Staff well trained to work with older adults and persons with cognitive loss
Screening staff must be knowledgeable about the research study and also well trained to work with older adults and persons with dementia (Dibartolo & McCrone, 2003). They need to be able to recognize “red flags” reflecting that a dyad may not be appropriate for the study. It is important to assess if the person with dementia is aware of his/her memory loss and acknowledges their symptoms and diagnosis. If a person with dementia does not acknowledge having a diagnosis it may be that he/she is in denial, or too impaired to recognize their own decline. Persons with dementia who are in denial tend to be a drop-out risk because they may not view the program as a good fit or beneficial. Other key questions could include: is the person with dementia able to converse and answer questions, does the caregiver often answers questions for the person with dementia, does the person with dementia initiate topics of conversation, is he/she receiving any services in the community, and does the person with dementia see a mental health specialist for any services? If a person with dementia has a diminished ability to carry on a conversation, this can be an indication that they may not be able to participate. From our experience, persons with dementia who are able to answer the screening questions typically are appropriate for the study. This is not to say that they need to answer every question with complete accuracy, such as the year they were diagnosed, more so that they are able to give examples of their symptoms and what assistance their caregiver provides. If a person with dementia is receiving services in the community, particularly related to personal care, they often are too impaired for an early-stage program.
Conclusion
Our experience working with early-stage dyads has provided numerous examples of successful strategies for recruiting, screening, and enrolling participants. To be successful enrolling early-stage dementia dyads into research, a diversified recruitment plan and a thorough screening process need to be in place. It is important to keep in mind the barriers that exist when recruiting early-stage dyads, and to take steps to decrease and overcome these barriers. We want to emphasize the importance of screening both dyad members, and having well-trained staff experienced in working with older adults and persons with dementia to conduct the screenings.

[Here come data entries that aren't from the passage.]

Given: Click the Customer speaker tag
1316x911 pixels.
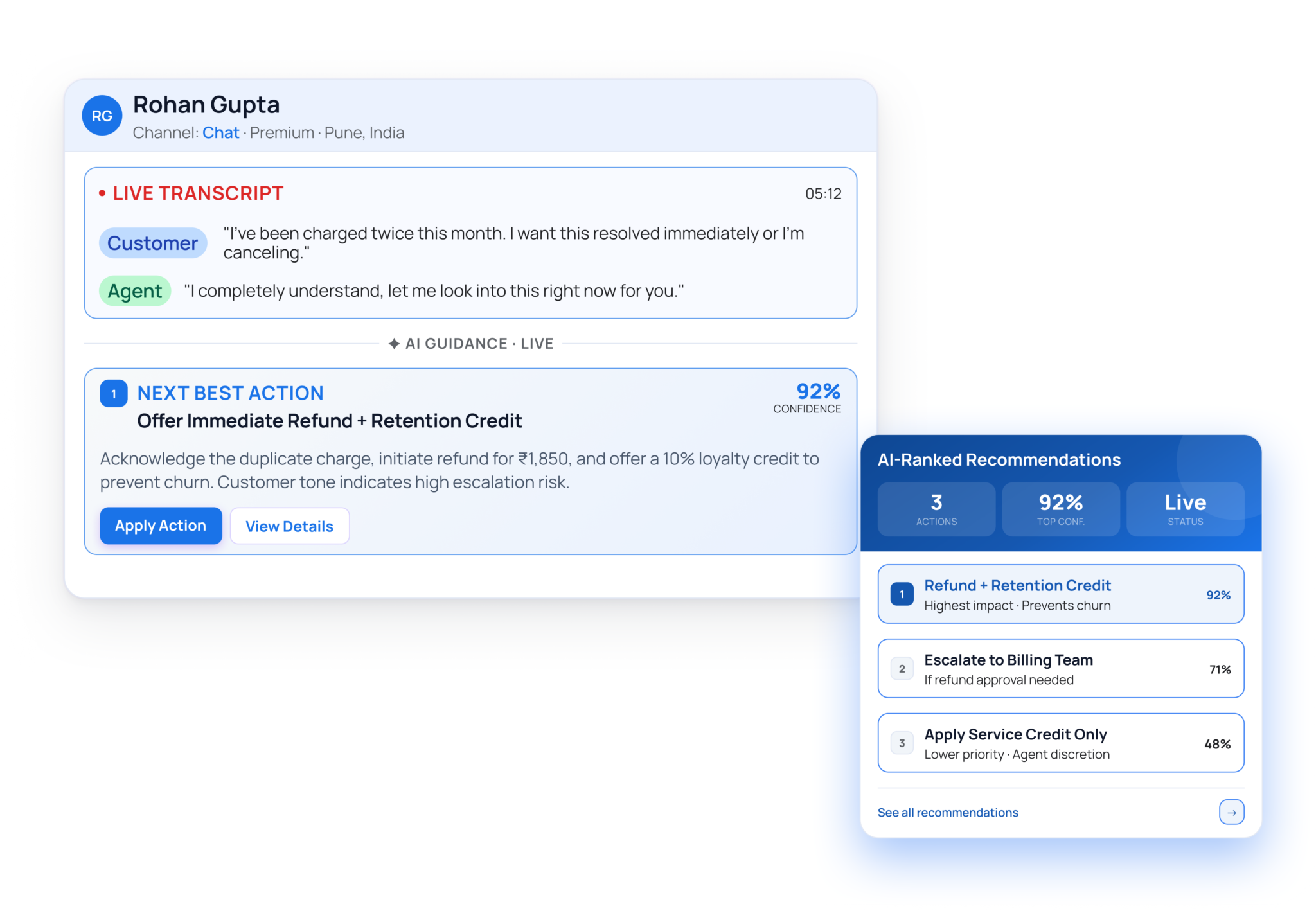Looking at the screenshot, I should (152, 243).
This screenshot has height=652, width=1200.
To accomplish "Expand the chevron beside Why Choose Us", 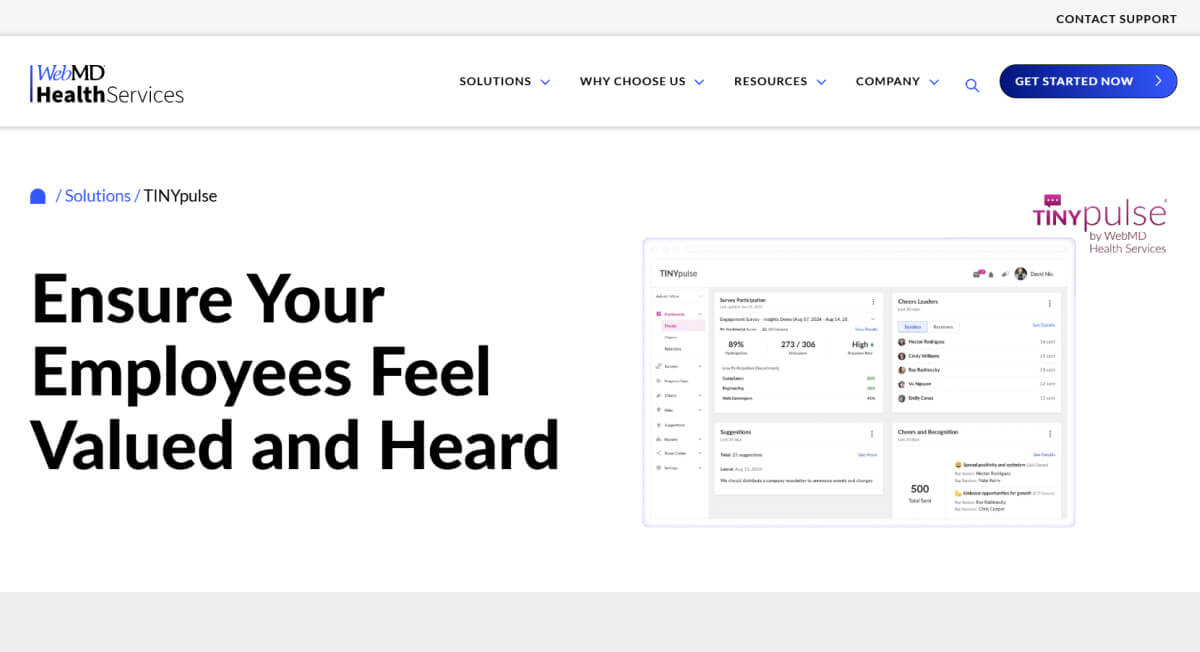I will coord(699,82).
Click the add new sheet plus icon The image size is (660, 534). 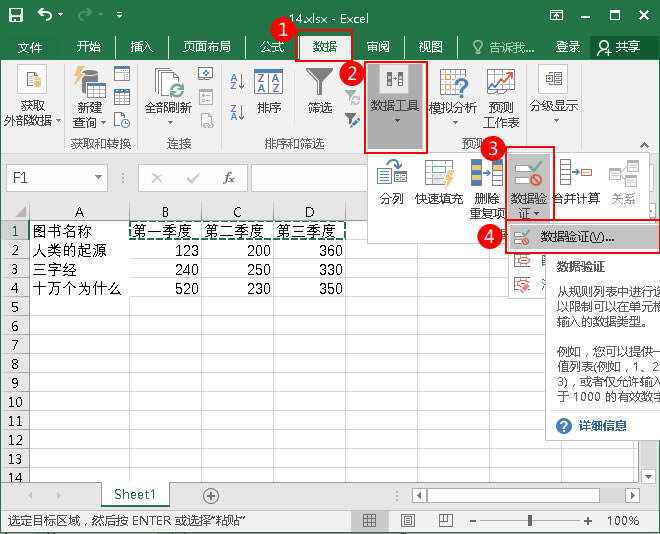point(210,495)
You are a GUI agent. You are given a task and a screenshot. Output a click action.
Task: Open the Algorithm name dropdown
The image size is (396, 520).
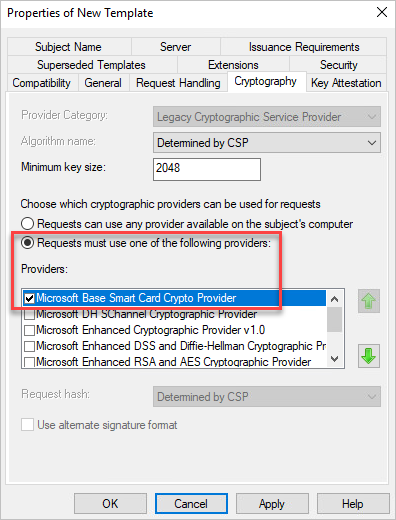click(x=267, y=143)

Finally, we hope the strategies described will be helpful for recruiting early-stage dementia dyads so that researchers and practitioners are able to develop and offer effective interventions and services for the growing number of families facing the long-term challenges of dementia.
Footnotes
Declaration of Conflicting Interests
The author(s) declared no potential conflicts of interest with respect to the research, authorship, and/or publication of this article.
Funding
The author(s) disclosed receipt of the following financial support for the research, authorship, and/or publication of this article: This research was supported by grants from the US Department of Health and Human Services, Administration for Community Living, formerly, Administration on Aging (AoA) and Ohio Department of Aging (ODA) Grant #’s 90AI004-01 and 09AI0040.